Kids started asking about other animals, too. Yes, said Perry, Wild Care had nursed a bear cub and a bobcat and had helped many, many fawns.
Rehabilitators study to pass a state test and get licensed, she told the GAPS members. "We will take in any injured or orphaned animal," Perry said.
"We get fawns all the time," she went on. "People don’t realize the mother will leave her fawn alone all day. The fawns have no scent so they are safe from predators. Somebody will see the fawn alone and bring it to us."
The best thing to do, said Perry, is to leave a fawn alone; chances are, it has not been abandoned and it is difficult, once a fawn has been taken, to re-unite it with its mother.
In Call of the Wild, a newsletter published by North Country Wild Care, Perry describes nursing back to health a very sick opossum, which she named Priscilla. When she was rescued in May, after a hotline call from Niskayuna, Priscilla had a pouch full of tiny pink translucent babies. Opossums are the only North American marsupials, Perry explains.

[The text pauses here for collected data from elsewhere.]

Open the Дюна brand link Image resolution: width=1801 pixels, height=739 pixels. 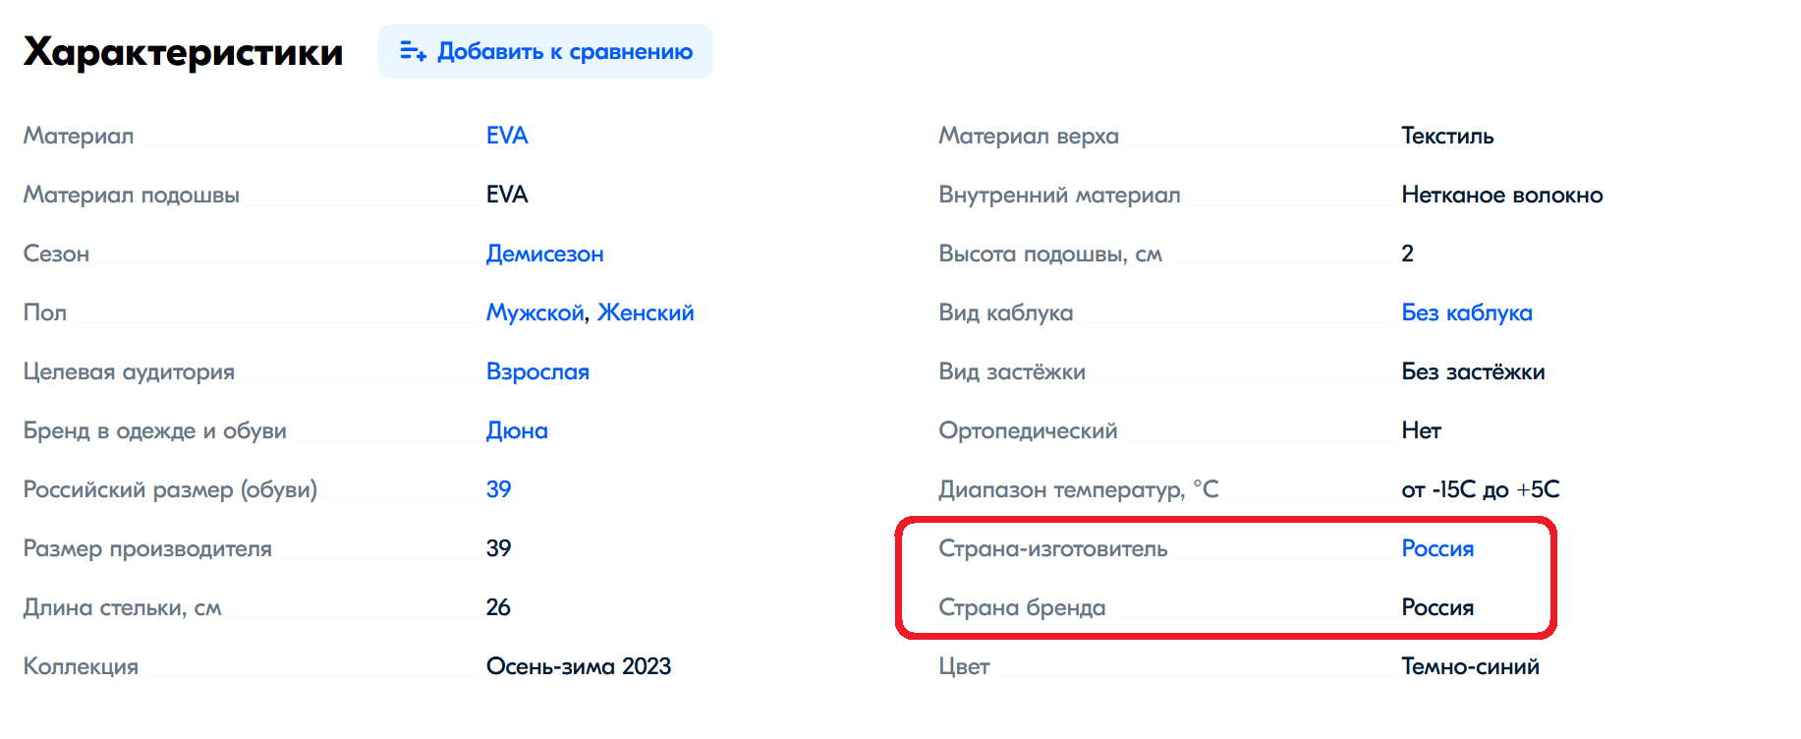517,430
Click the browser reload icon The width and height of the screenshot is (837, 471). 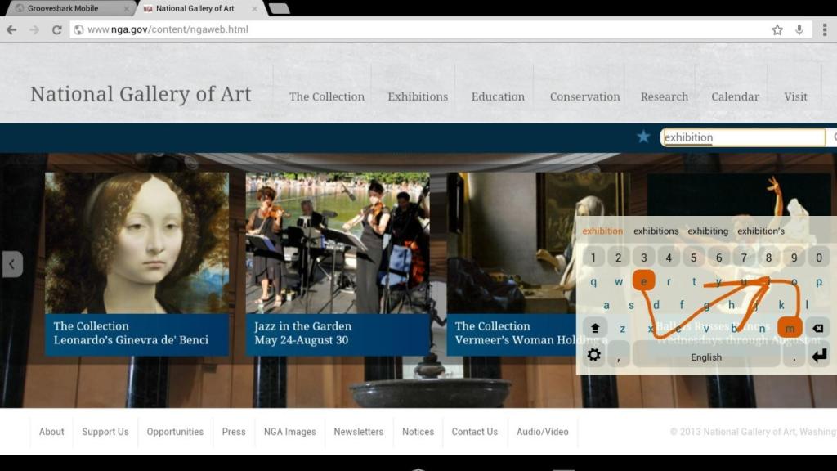[x=56, y=29]
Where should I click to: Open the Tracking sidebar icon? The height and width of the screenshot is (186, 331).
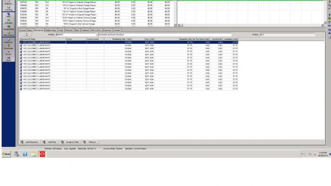click(9, 8)
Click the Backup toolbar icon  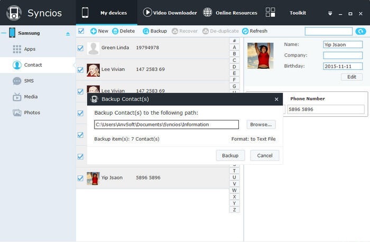click(146, 31)
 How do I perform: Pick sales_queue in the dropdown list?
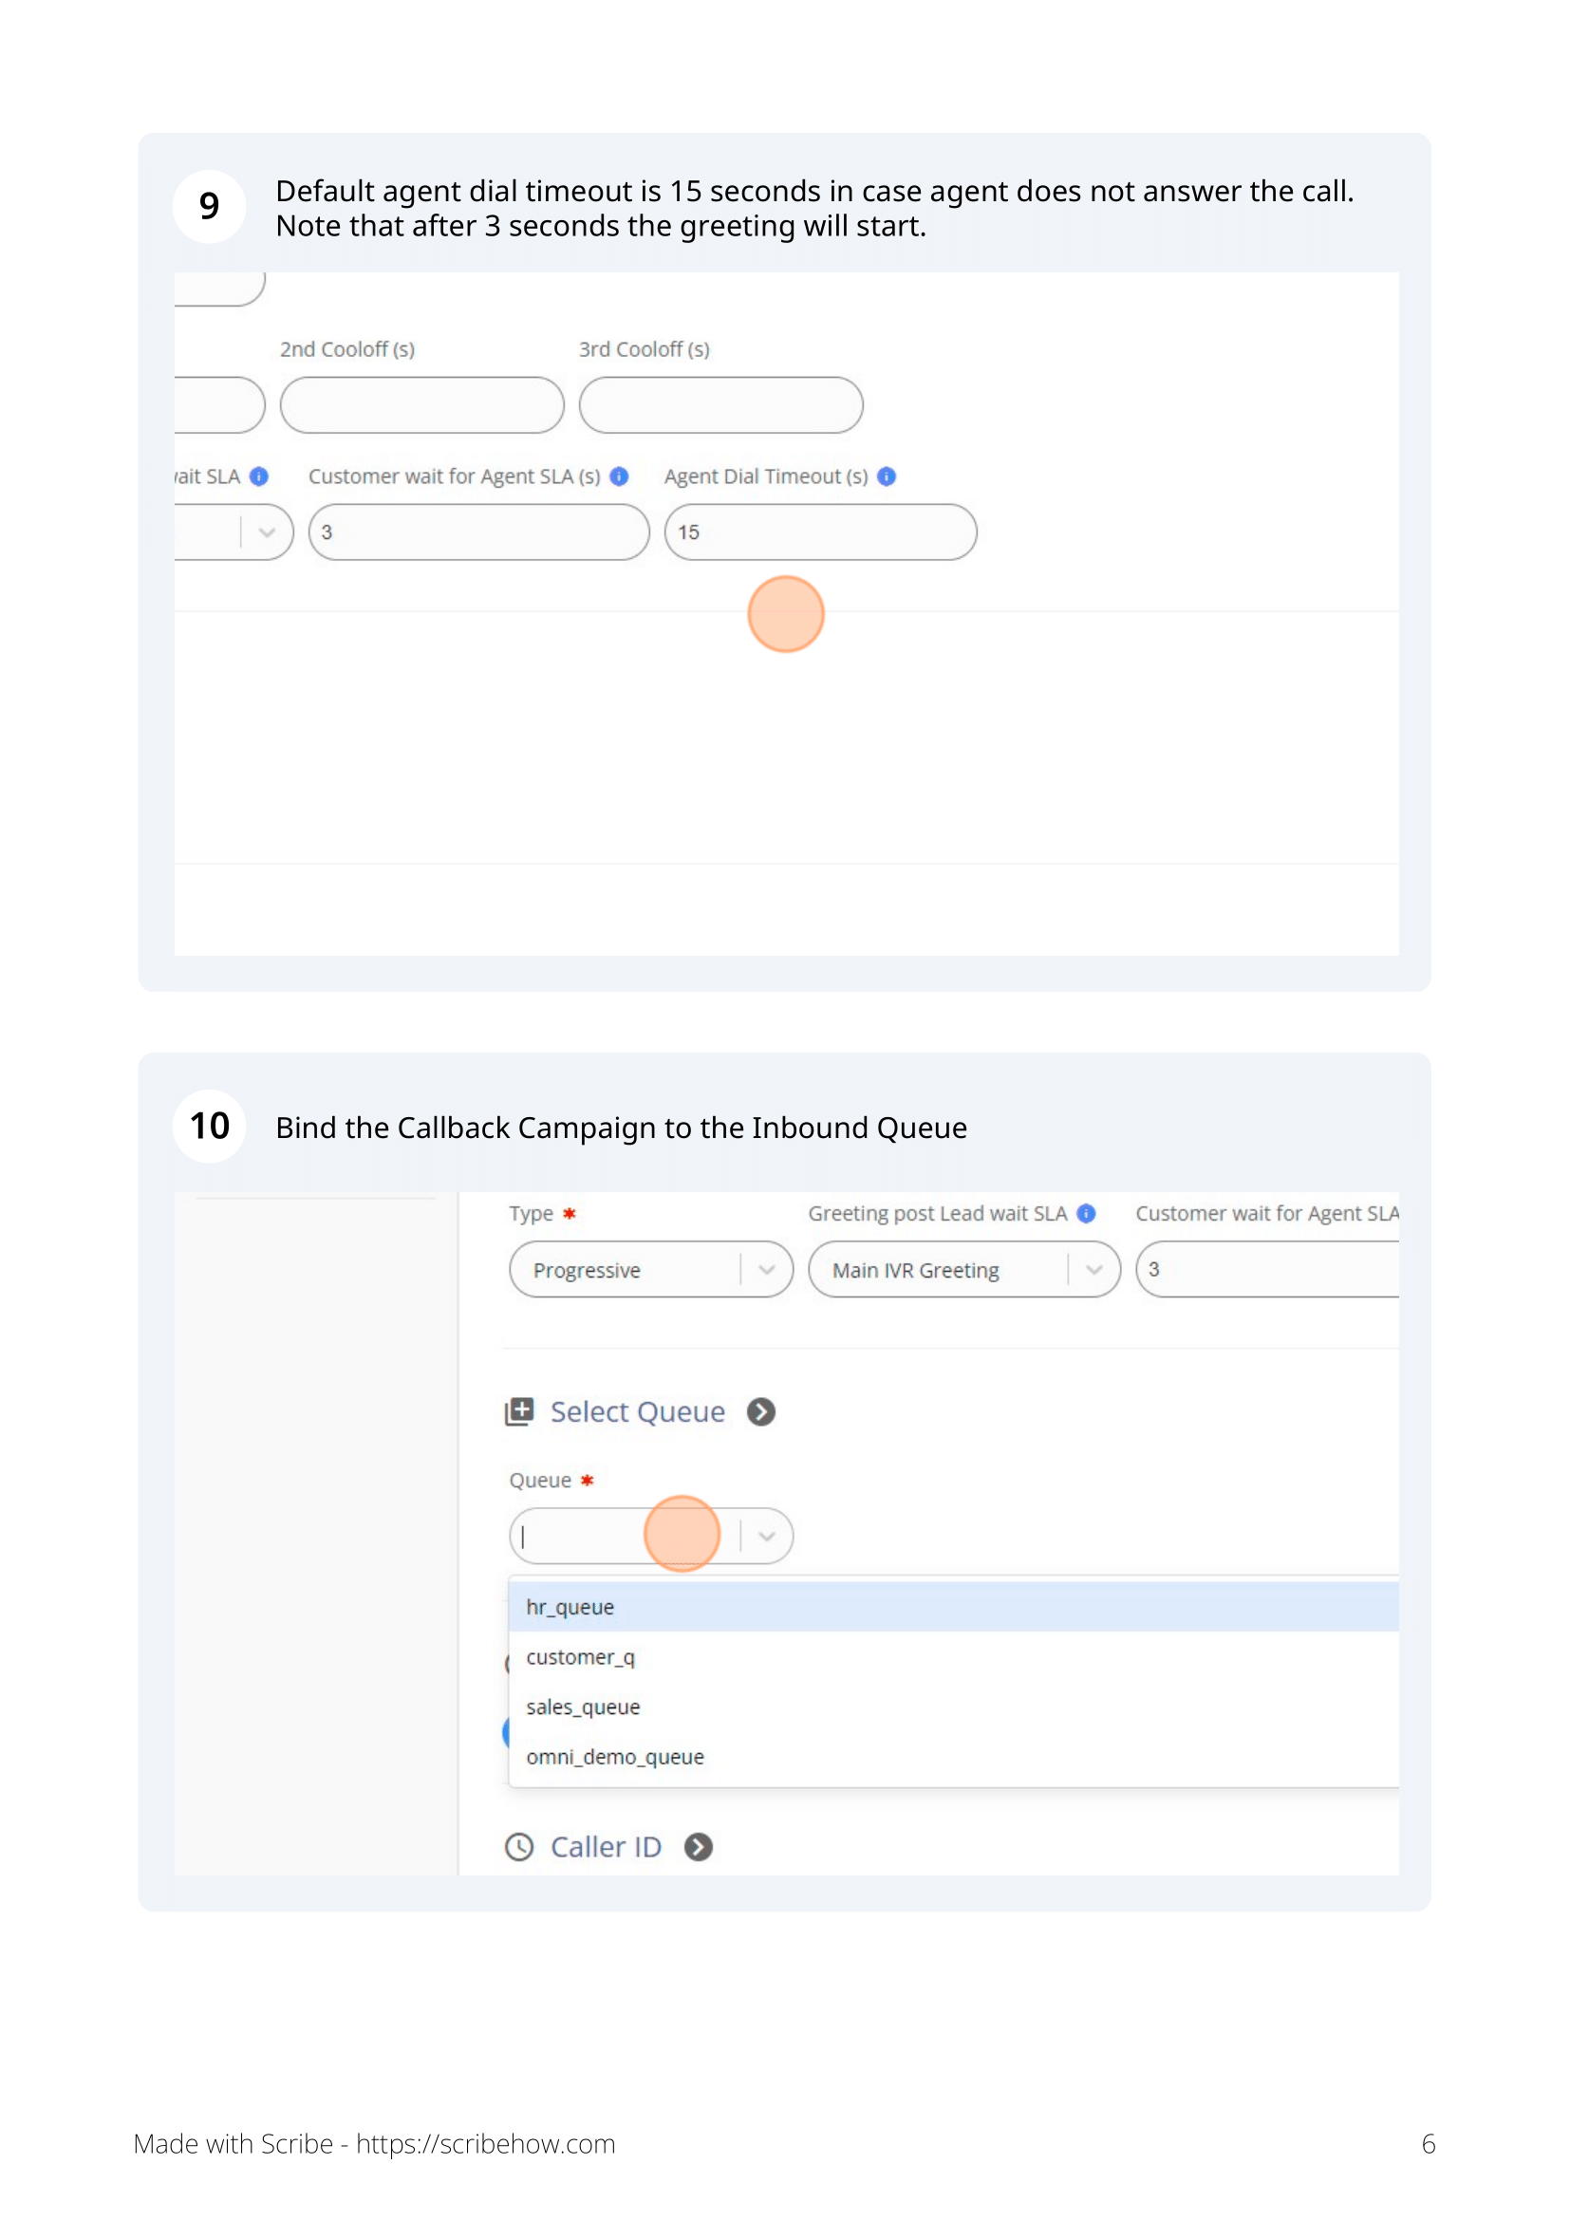point(954,1708)
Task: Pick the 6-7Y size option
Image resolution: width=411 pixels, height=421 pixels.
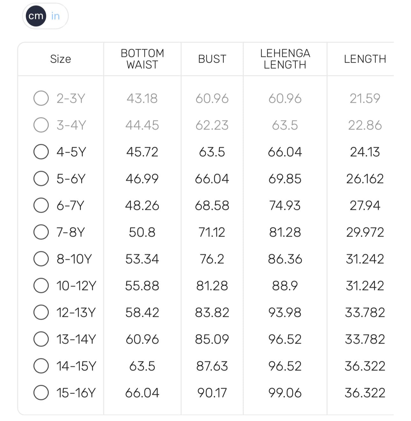Action: tap(41, 205)
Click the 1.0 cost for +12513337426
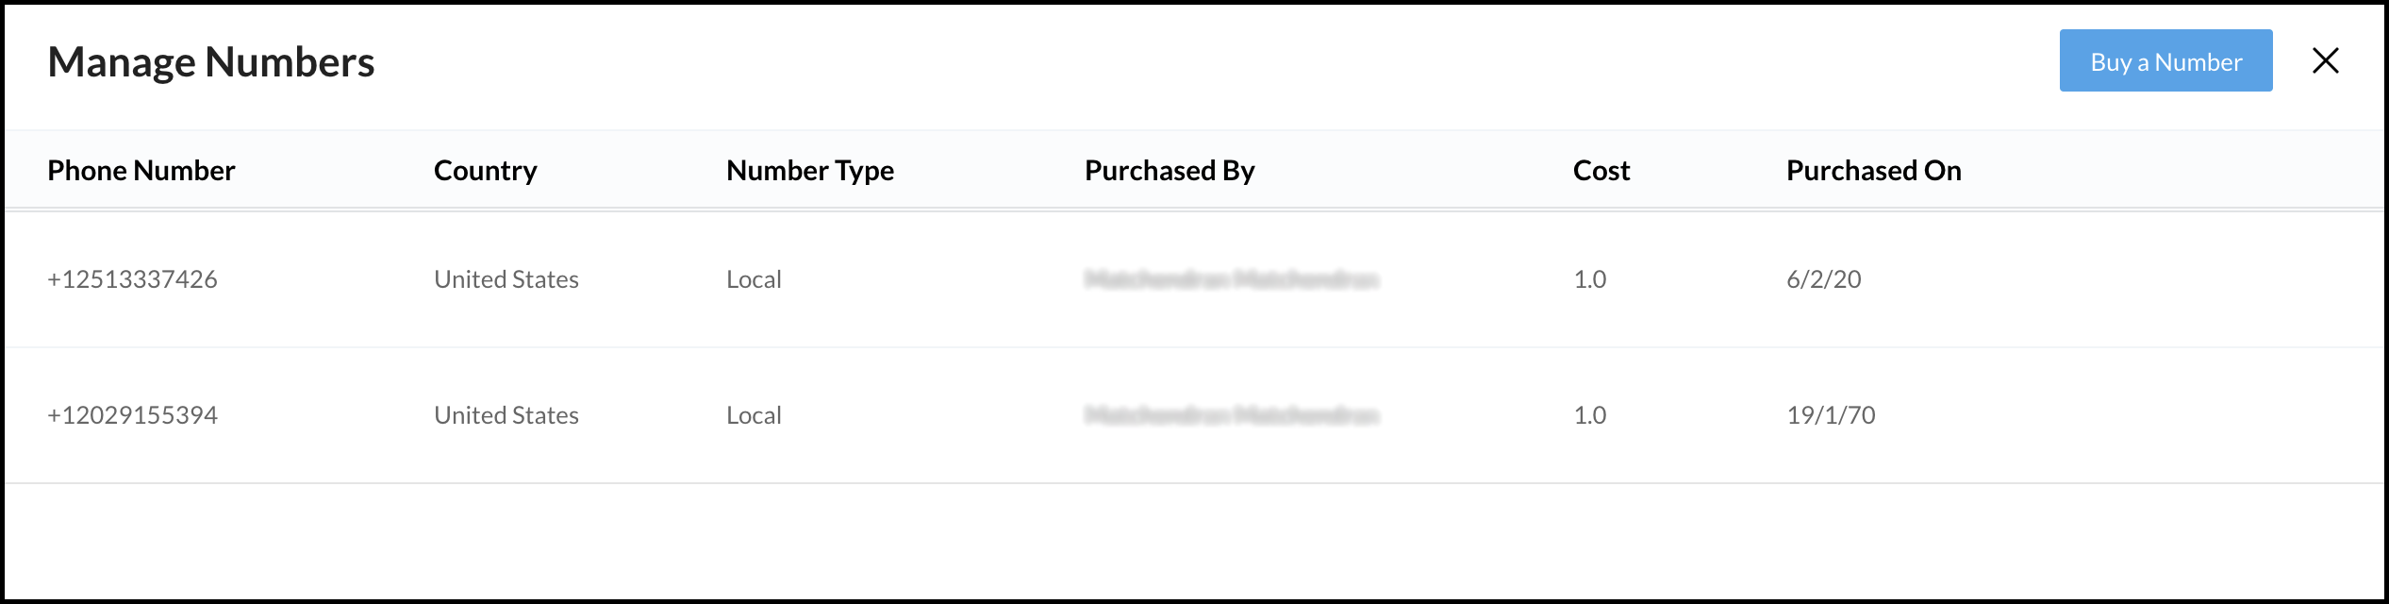 (1589, 279)
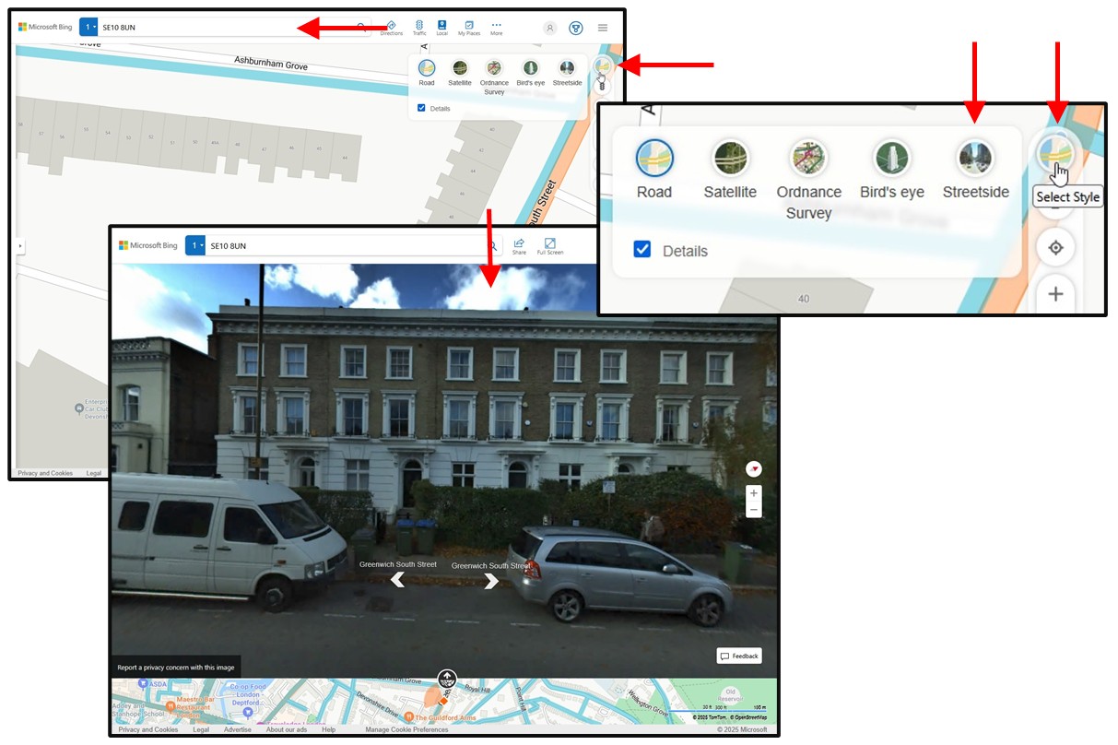Zoom in using the streetside plus button
This screenshot has width=1118, height=745.
tap(754, 493)
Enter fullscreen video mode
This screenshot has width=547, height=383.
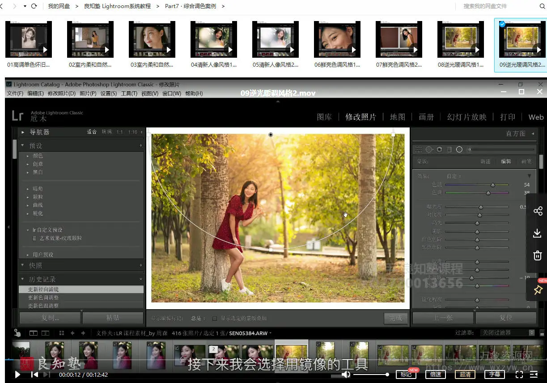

Perry stayed up all through that first night, giving Priscilla fluids and helping her breathe with a nebulizer. Gradually, over several months, with more treatment, Priscillas health improved and seven babies were riding on her back.
At the end of August, the opossum family was released to a farm where food, water, and shelter were available.
"Each day with Priscilla was special as I watched with wonder and delight as my little family grew and prospered," concludes Perry. "It was a great privilege to be able to save Priscilla’s life and watch her babies grow until they were all healthy enough to be wild again."